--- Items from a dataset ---

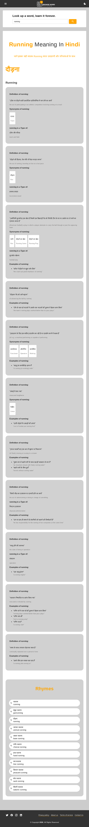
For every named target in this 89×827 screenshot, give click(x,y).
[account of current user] (5, 3)
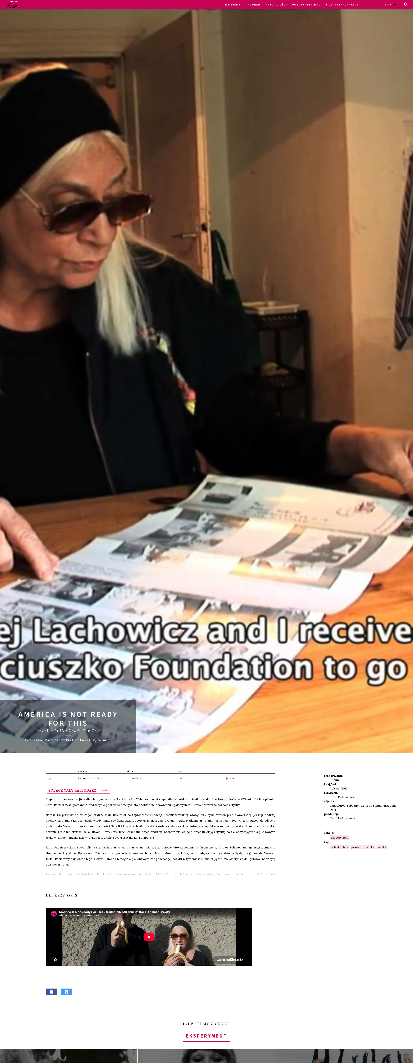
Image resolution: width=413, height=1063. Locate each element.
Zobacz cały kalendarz (72, 790)
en (387, 4)
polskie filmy (339, 847)
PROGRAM (253, 4)
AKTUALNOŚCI (276, 4)
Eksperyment (340, 837)
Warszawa (233, 4)
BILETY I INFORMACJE (342, 4)
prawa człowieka (362, 847)
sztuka (381, 847)
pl (395, 4)
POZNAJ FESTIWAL (306, 4)
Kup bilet (232, 779)
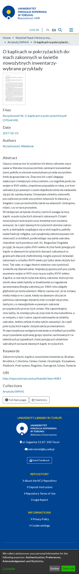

--- Stated goal ---
Report the number of lines in the items above that contain the string "target", with case counting. Give only the number.

--- Correct result ---
1